* DATA SHOWN
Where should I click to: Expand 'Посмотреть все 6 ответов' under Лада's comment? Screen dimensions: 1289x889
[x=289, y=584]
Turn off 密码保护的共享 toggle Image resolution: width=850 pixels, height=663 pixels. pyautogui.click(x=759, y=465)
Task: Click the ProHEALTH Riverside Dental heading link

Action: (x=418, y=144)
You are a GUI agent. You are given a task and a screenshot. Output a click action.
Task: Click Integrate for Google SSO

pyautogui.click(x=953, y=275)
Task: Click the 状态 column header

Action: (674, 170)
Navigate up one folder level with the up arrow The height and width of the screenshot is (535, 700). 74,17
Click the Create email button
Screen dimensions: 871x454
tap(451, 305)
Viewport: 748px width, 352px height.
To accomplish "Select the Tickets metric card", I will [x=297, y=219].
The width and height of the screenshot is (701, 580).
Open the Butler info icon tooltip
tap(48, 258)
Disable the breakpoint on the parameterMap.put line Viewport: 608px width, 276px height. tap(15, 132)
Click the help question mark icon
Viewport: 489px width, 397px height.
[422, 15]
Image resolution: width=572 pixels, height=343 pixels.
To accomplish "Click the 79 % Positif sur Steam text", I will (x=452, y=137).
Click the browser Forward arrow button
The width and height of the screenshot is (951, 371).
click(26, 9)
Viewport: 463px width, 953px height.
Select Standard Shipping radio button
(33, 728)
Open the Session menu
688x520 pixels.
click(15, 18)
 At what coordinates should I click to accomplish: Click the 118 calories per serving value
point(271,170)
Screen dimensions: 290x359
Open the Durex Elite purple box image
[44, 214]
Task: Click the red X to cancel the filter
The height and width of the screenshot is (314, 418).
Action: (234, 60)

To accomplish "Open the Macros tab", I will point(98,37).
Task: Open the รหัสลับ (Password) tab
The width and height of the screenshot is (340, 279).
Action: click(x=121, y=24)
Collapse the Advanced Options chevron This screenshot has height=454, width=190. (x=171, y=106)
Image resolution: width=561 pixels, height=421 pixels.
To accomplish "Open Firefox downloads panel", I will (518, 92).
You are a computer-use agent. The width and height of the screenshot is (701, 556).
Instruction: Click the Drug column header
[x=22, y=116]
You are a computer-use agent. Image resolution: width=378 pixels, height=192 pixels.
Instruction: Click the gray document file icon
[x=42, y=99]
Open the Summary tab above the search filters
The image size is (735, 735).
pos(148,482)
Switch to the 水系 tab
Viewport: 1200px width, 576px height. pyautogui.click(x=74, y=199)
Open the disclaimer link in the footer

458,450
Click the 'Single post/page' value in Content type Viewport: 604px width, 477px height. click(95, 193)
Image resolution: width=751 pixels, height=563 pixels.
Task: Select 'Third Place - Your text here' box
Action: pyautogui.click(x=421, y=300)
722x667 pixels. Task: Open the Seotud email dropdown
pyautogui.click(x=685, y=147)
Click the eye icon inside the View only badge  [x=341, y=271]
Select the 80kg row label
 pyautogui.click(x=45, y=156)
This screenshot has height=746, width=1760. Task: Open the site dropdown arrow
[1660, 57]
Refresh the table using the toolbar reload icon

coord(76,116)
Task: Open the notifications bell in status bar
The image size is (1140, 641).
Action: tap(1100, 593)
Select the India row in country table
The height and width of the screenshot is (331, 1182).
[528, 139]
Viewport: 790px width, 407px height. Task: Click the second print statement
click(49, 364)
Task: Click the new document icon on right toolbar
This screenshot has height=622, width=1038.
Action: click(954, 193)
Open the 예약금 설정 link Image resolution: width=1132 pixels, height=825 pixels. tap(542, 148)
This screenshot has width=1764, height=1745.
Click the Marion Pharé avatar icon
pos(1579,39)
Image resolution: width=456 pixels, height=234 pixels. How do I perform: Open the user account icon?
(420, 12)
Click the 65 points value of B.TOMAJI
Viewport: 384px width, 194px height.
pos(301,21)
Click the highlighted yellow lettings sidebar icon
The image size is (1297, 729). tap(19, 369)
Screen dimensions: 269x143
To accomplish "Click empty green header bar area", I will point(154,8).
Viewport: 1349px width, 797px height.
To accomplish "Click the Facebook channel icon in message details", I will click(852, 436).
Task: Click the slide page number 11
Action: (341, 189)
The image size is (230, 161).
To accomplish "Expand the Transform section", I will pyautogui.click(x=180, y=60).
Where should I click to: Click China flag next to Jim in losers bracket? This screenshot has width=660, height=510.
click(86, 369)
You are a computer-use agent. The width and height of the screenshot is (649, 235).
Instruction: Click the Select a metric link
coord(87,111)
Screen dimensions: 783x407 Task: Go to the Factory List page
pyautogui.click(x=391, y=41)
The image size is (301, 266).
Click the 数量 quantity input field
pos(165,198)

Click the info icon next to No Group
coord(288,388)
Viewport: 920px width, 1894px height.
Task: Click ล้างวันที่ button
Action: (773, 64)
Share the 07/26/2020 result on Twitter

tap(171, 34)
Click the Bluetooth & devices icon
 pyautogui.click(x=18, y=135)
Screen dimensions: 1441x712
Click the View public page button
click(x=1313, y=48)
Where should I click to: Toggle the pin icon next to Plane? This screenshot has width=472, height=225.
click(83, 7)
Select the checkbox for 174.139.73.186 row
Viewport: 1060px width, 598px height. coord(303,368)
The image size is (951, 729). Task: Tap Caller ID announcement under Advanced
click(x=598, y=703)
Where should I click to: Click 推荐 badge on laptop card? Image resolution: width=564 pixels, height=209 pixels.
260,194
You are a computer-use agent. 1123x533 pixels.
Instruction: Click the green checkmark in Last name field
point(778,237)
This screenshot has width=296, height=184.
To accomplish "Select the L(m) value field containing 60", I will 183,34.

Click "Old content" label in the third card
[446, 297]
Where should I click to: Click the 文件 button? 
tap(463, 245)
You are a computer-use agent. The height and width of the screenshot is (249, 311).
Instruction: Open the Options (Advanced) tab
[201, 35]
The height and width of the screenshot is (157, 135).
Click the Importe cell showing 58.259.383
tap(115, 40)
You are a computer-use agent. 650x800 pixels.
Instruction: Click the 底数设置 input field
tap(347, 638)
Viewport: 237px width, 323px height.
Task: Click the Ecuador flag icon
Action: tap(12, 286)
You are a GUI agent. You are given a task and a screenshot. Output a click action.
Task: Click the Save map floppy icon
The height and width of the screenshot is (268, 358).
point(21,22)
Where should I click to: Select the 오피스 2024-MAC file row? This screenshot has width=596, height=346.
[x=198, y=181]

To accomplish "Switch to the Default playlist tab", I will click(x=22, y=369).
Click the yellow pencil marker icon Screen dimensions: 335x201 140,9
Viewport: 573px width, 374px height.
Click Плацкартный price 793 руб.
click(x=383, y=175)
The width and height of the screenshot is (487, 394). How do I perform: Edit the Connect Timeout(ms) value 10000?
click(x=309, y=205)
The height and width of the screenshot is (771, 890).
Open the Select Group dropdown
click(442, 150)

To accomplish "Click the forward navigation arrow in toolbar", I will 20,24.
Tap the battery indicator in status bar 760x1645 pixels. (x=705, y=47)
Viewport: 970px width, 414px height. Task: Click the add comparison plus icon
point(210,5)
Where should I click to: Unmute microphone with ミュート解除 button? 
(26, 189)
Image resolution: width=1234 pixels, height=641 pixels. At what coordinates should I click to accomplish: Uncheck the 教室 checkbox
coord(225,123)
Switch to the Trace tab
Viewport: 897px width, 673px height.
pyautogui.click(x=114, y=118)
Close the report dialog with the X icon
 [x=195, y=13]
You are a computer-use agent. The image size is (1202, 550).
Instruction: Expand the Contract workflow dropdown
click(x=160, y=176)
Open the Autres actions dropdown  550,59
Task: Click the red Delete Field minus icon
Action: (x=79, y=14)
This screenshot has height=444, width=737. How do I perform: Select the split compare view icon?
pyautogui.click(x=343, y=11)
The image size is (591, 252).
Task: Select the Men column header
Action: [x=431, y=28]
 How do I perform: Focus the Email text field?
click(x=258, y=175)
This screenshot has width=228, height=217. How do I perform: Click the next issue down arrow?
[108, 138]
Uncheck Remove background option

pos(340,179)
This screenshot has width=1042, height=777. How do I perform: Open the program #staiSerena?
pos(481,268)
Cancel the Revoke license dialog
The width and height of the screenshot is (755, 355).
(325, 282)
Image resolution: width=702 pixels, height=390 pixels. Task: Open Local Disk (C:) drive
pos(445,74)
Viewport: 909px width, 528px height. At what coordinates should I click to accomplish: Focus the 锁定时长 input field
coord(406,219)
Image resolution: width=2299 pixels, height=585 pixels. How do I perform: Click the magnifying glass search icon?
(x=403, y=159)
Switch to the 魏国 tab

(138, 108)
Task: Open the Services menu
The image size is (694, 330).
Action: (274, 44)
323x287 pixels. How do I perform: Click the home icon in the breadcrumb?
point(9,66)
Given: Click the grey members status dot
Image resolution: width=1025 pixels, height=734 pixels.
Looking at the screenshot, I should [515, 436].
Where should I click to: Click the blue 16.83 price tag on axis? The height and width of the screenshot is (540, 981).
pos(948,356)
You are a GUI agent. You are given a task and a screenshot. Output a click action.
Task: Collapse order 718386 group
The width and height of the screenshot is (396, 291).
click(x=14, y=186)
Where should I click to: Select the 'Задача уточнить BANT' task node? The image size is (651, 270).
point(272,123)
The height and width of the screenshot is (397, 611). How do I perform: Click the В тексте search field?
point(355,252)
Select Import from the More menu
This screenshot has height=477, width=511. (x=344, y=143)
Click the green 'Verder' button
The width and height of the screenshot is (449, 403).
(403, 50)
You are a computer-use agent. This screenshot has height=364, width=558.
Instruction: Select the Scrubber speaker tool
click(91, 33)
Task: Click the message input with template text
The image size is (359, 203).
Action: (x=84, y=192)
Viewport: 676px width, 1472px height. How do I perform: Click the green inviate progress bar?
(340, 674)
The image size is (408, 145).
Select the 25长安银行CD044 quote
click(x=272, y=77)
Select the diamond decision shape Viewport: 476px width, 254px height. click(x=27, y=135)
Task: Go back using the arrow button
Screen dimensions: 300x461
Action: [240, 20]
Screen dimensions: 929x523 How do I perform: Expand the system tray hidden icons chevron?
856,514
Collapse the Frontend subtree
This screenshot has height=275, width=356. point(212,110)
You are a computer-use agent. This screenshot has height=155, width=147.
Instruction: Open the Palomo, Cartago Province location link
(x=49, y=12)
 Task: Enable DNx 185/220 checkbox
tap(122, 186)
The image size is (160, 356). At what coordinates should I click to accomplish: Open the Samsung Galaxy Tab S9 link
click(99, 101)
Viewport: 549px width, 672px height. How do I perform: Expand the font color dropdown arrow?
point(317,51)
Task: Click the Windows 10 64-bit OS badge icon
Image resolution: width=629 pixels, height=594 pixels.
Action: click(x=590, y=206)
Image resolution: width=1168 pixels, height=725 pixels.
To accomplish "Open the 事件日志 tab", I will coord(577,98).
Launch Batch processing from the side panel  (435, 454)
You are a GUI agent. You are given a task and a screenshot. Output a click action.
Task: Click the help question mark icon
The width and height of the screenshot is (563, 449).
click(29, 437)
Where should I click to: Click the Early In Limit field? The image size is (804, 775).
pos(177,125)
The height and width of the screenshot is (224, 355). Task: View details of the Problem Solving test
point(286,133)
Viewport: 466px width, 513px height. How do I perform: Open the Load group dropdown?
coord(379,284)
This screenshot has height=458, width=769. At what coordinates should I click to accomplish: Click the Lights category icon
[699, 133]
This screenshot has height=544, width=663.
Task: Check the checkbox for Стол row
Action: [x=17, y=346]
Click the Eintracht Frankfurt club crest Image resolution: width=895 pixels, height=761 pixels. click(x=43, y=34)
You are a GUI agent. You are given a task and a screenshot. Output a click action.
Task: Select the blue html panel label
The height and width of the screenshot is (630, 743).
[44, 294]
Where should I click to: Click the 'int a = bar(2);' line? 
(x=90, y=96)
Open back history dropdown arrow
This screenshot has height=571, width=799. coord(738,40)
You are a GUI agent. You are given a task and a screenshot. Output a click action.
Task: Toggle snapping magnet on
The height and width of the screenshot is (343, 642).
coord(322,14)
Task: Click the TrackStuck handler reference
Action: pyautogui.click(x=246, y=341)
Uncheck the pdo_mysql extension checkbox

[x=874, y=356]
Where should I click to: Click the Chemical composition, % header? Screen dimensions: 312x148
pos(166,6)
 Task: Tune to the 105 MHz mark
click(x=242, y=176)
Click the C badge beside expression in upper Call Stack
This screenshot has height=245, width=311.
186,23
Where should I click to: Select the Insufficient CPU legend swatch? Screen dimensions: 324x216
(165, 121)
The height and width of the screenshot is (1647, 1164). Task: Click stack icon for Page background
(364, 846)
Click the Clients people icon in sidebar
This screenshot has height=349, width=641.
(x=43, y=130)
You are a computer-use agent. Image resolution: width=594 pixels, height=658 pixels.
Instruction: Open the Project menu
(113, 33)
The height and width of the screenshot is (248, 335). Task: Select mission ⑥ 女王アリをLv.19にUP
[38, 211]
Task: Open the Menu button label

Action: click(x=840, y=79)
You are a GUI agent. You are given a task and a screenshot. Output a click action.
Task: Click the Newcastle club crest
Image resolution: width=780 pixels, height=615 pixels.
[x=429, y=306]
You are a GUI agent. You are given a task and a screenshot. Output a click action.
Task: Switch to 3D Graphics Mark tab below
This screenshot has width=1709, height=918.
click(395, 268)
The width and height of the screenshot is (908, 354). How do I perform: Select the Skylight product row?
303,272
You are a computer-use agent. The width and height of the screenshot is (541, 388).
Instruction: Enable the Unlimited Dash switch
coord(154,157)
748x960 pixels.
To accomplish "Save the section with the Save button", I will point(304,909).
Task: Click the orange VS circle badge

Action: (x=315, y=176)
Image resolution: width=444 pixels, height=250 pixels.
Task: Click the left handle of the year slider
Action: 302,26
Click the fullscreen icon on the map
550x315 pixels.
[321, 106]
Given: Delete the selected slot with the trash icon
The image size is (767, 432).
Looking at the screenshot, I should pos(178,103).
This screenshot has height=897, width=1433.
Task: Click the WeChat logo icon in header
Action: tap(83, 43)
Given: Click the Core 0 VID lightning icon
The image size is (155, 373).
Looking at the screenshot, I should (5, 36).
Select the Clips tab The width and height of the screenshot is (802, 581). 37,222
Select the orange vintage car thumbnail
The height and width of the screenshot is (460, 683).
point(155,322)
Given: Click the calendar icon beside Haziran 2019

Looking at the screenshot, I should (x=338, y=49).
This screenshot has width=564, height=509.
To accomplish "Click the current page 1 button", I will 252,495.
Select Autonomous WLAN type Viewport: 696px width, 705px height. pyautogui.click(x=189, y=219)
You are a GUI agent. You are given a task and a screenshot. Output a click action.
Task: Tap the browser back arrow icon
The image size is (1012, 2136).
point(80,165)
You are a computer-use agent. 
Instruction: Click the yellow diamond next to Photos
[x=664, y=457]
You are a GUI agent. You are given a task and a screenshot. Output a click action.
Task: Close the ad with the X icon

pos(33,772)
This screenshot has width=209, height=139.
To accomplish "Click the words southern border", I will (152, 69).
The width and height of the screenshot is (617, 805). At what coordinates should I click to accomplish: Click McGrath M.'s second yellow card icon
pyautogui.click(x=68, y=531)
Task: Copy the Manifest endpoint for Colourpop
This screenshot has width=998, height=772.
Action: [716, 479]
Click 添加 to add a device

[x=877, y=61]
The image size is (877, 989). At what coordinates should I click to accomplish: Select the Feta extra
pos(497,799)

* TO DO
Look through the listing, and copy each line in which the string "section" turns up.

* REPLY TO THE EXERCISE
To accomplish "Expand the Transform section", I will pyautogui.click(x=180, y=60).
To accomplish "Save the section with the Save button", I will point(304,909).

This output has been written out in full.